2019-01-10 14:30:03

by Kurt Miller

[permalink] [raw]
Subject: Block device flush ordering

For a well behaved block device that has a writeback cache,
what is the proper behavior of flush when there are more
then one outstanding flush operations? Is it;

Flush all writes seen since the last flush.
or
Flush all writes received prior to the flush including
those before any prior flush.

For example take the following order of requests presented
to the block device:

writes 1-5
flush 1
write 6
flush 2

Can flush 2 finish with success as soon as write 6 is flushed
(which may be before flush 1 success)? Or must it wait for
all prior write operations to flush (writes 1-6)?

This question has come up in our implementation of an NBD
user-space block device and have not found a definitive answer
on which behavior is correct for us to conform to. We want to
ensure we behave as required for file-system commit write
ordering.

Best,
-Kurt


2019-01-14 16:45:51

by Christoph Hellwig

[permalink] [raw]
Subject: Re: Block device flush ordering

On Mon, Jan 14, 2019 at 09:42:44AM +1100, Dave Chinner wrote:
> On Thu, Jan 10, 2019 at 09:30:01AM -0500, Kurt Miller wrote:
> > For a well behaved block device that has a writeback cache,
> > what is the proper behavior of flush when there are more
> > then one outstanding flush operations? Is it;
> >
> > Flush all writes seen since the last flush.
> > or
> > Flush all writes received prior to the flush including
> > those before any prior flush.

The requirement is that all write operations that have been completed
before the flush was seen are on stable storage. How that is
implemented in detail is up to the device. The typical implementation
is simply to writeback the whole cache everytime a flush operation
is received.

> >
> > For example take the following order of requests presented
> > to the block device:
> >
> > writes 1-5
> > flush 1
> > write 6
> > flush 2
> >
> > Can flush 2 finish with success as soon as write 6 is flushed
> > (which may be before flush 1 success)? Or must it wait for
> > all prior write operations to flush (writes 1-6)?
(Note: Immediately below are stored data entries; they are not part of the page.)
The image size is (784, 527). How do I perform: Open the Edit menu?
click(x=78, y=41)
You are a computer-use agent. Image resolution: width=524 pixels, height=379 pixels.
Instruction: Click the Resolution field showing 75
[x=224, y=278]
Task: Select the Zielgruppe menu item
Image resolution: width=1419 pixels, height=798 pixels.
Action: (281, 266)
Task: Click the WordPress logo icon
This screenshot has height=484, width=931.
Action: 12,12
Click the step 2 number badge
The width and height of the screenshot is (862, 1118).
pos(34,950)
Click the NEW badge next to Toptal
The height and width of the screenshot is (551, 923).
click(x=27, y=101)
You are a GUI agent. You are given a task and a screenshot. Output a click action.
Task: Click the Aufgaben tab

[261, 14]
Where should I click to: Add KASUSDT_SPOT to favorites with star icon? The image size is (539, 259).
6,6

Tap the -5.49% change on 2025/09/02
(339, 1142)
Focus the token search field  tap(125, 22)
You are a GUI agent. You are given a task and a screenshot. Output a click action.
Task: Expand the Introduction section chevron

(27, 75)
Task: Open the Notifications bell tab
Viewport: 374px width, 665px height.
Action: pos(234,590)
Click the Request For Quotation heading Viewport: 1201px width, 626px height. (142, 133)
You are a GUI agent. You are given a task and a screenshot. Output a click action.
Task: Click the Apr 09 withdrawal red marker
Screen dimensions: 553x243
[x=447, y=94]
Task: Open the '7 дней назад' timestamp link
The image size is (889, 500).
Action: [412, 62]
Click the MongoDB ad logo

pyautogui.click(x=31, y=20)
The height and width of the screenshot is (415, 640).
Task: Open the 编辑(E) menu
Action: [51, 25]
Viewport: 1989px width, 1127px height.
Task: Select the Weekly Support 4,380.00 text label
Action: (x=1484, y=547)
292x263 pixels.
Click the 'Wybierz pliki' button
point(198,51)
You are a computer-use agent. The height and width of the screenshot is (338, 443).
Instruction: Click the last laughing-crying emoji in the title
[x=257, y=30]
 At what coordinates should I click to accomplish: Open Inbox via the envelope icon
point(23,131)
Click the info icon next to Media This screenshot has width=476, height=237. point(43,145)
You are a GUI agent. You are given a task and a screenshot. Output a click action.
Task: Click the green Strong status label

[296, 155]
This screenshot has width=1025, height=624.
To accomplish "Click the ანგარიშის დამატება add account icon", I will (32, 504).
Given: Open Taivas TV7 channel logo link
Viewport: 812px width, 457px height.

No. For all the usual protocols as well as the linux kernel semantics
there is no overall command ordering, especially as there is no way
to even enforce that in a multi-queue environment.

>
> * C1. At any given time, only one flush shall be in progress. This makes
> * double buffering sufficient.

Very specific implementation detail inside the request layer.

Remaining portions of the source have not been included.